- MATERIAL PROVIDED
——
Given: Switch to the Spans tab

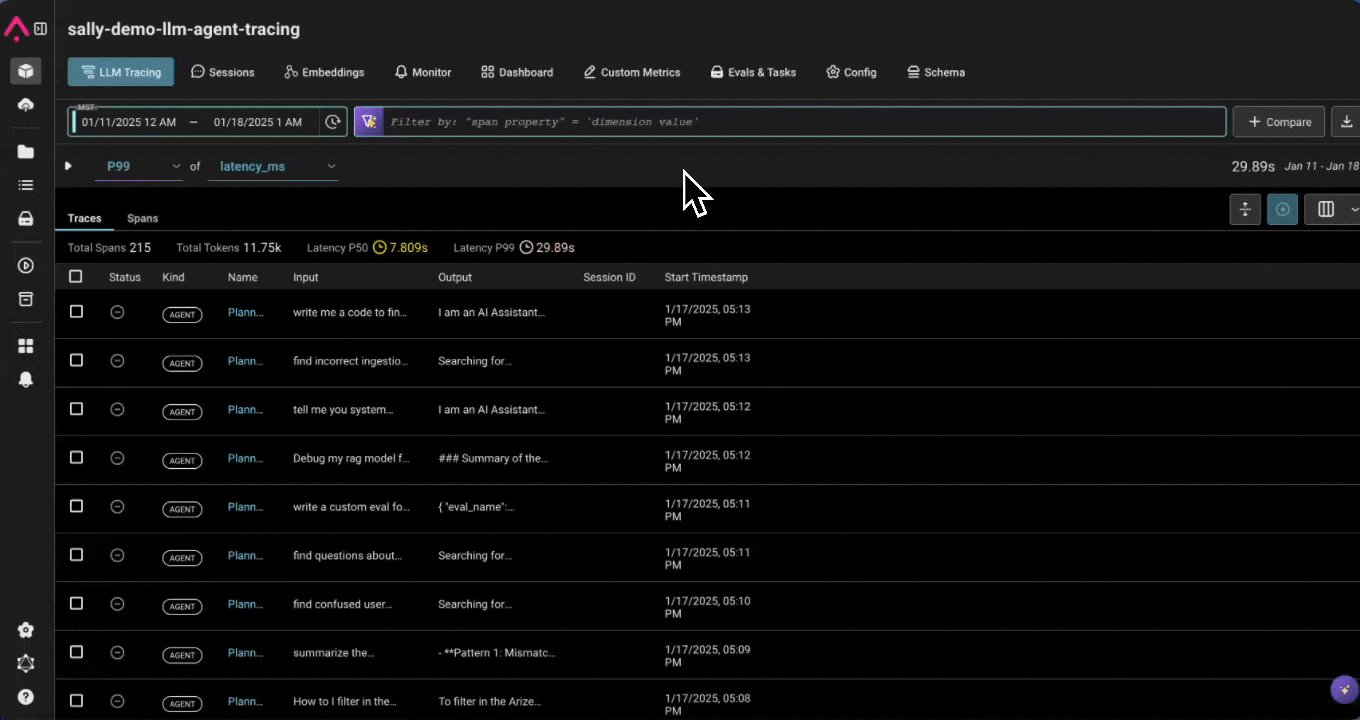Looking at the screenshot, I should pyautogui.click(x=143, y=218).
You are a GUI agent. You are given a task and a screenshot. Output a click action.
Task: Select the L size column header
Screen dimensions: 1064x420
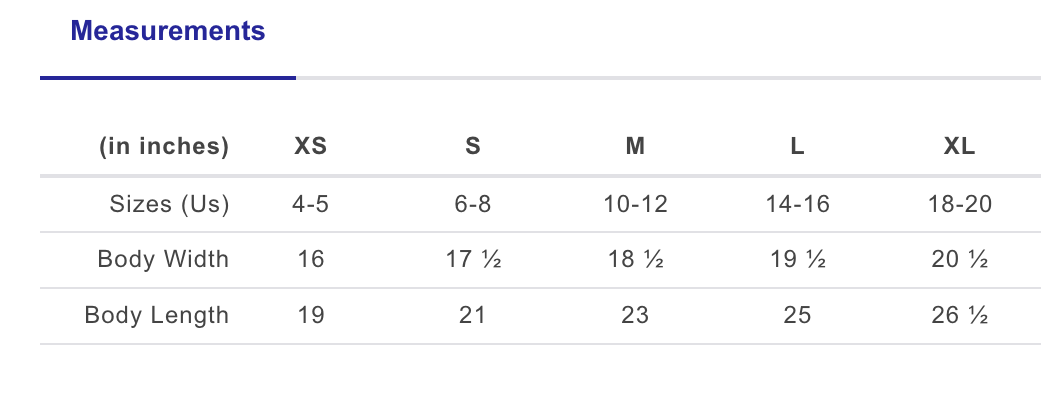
——
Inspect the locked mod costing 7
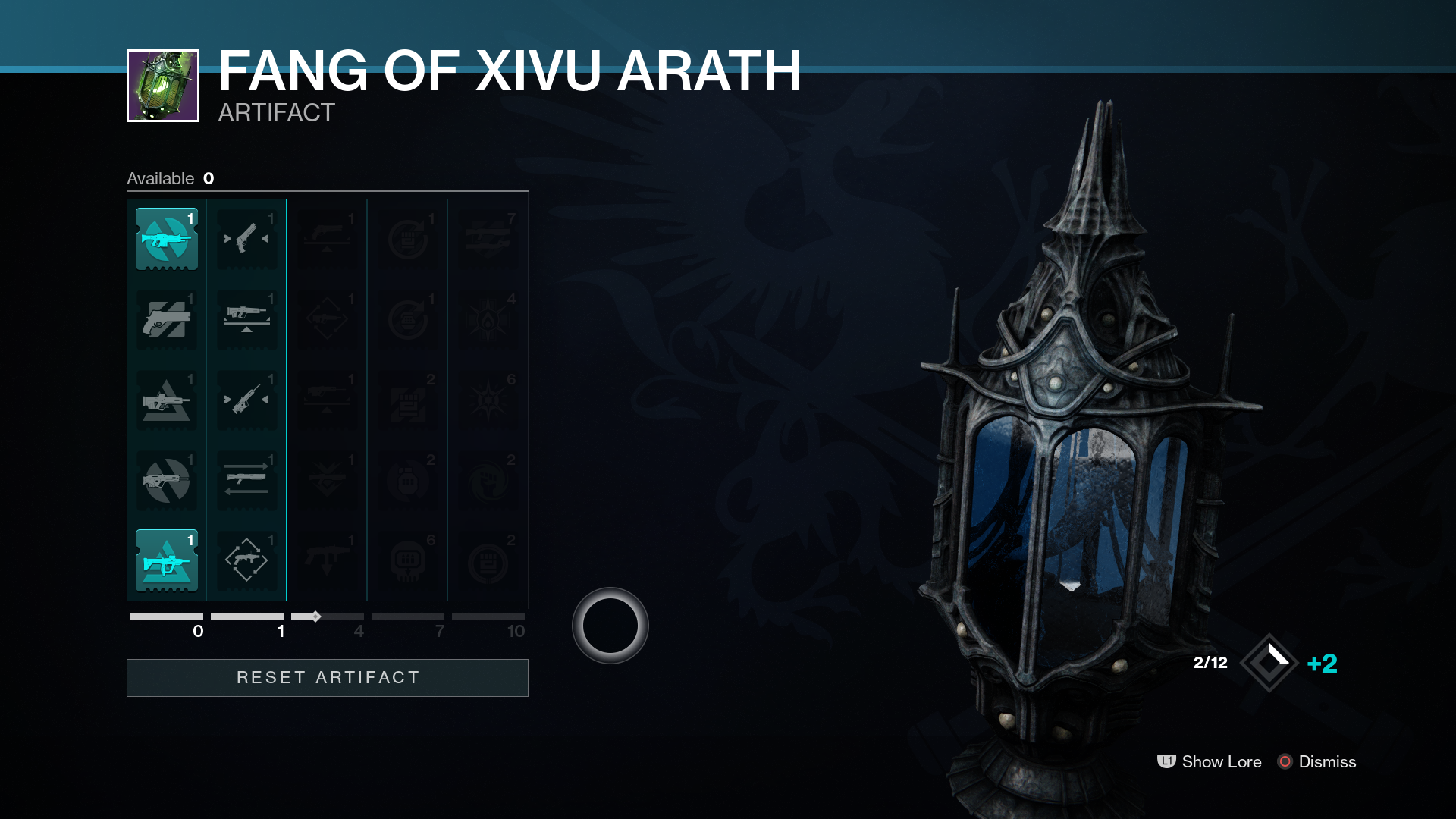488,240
——
- GOAL
Turn the lines of the data above into a numbered list, starting at the line that contains "You are a GUI" and ending at the line that contains "Screen dimensions: 1064x420". Leave out any blank lines.

- RESPONSE TO THE TASK
1. You are a GUI agent. You are given a task and a screenshot. Output a click action.
2. Task: Select the L size column header
3. Screen dimensions: 1064x420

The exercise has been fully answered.